Fernando Alonso: “De F1 is geen liefdadigheidsinstelling, dit is nog maar het begin voor Aston Martin”

Aston Martin F1 team
Aston Martin F1 team

Volgens tweevoudig F1-kampioen Fernando Alonso moet Aston Martin hard blijven werken om vooruitgang te blijven boeken. De tweede helft van het voorbije F1-seizoen heeft bewezen dat je anders onmiddellijk terugvalt. Alonso verwacht echter dat Aston Martin volgend jaar opnieuw een mooie stap vooruit zal zetten.

“De Formule 1 is geen evenement dat voor het goede doel wordt georganiseerd,” aldus Alonso. “We hebben druk nodig om te presteren.”

“De vijfde plaats in het constructeurskampioenschap doet een beetje pijn want ik vind dat we beter waren dan dat. Aan het begin van het jaar hoopten we op een beter resultaat.”

“Om in het rijderskampioenschap vierde te eindigen is iets dat compleet onverwacht is, een beetje onrealistisch wetende met welke rijders we aan het strijden waren.”

“Wanneer je vijfde in het constructeurskampioenschap eindigt dan zou je als rijder normaal rond de negende of tiende plaats moeten eindigen. Voor veel mensen bij Aston Martin is dit dan ook een droomseizoen, inclusief mezelf.”

“Voor mij is dit samen met 2012 het beste seizoen uit mijn carriĂšre, een positie die ik me met de performance die we in 2022 hadden nooit had kunnen inbeelden tijdens het begin van het jaar.”

Volgens Fernando Alonso timmert Aston Martin stevig aan de weg naar nog betere prestaties in de toekomst. Naast het aantrekken van belangrijke medewerkers zet het ook verdere stappen op het vlak van haar faciliteiten.
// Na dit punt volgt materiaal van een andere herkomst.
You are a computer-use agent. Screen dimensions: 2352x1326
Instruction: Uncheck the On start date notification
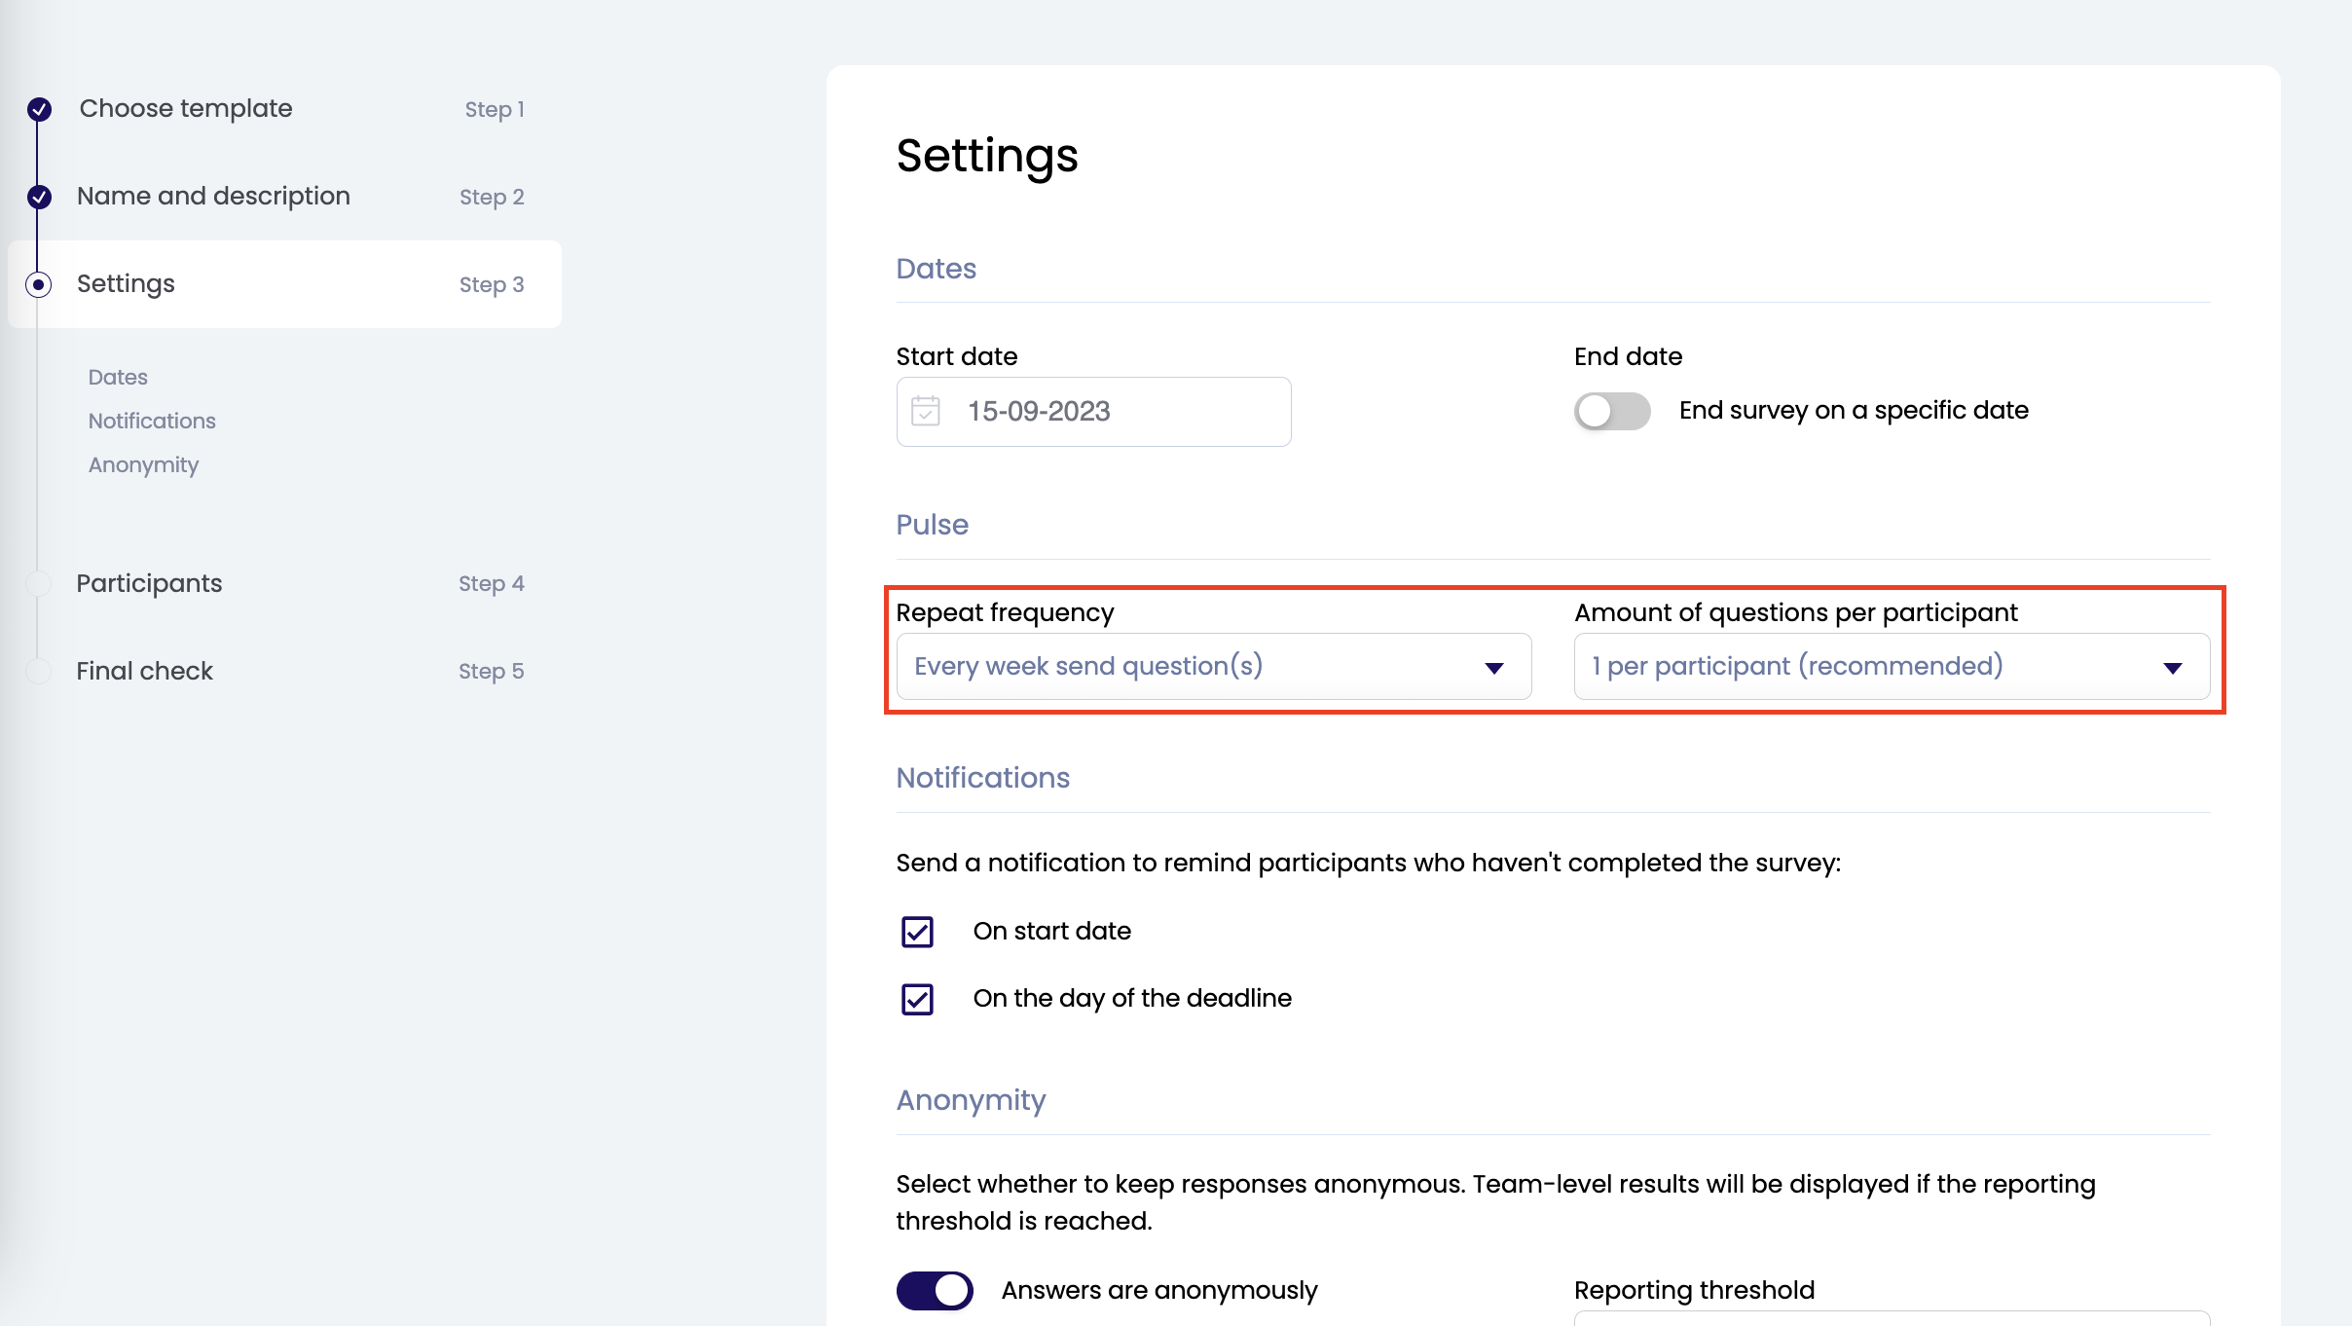coord(917,932)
Dit alles zal ertoe bijdragen dat Aston Martin volgens Alonso nog competitiever zal worden.

“Dit is de eerste stap van hopelijk een mooie vooruitgang met het team,” aldus Alonso. “We hebben altijd gezegd dat dit het eerste jaar is van Aston Martin dat competitief zou zijn, veel wijzigingen in het team, een nieuwe fabriek, we zeggen deze dingen al erg lang.”

“Dus wanneer we volgend jaar een stap achteruit zouden zetten dan zou dat erg zijn, we moeten vooruit blijven gaan. We eindigden vijfde in het kampioenschap maar volgend jaar moet dat beter. Vierde, derde, tweede, wat het ook zal zijn.”

“En in mijn geval, ik behaalde dit jaar acht podiumplaatsen, hopelijk kan ik dat volgend jaar ongeveer evenaren.”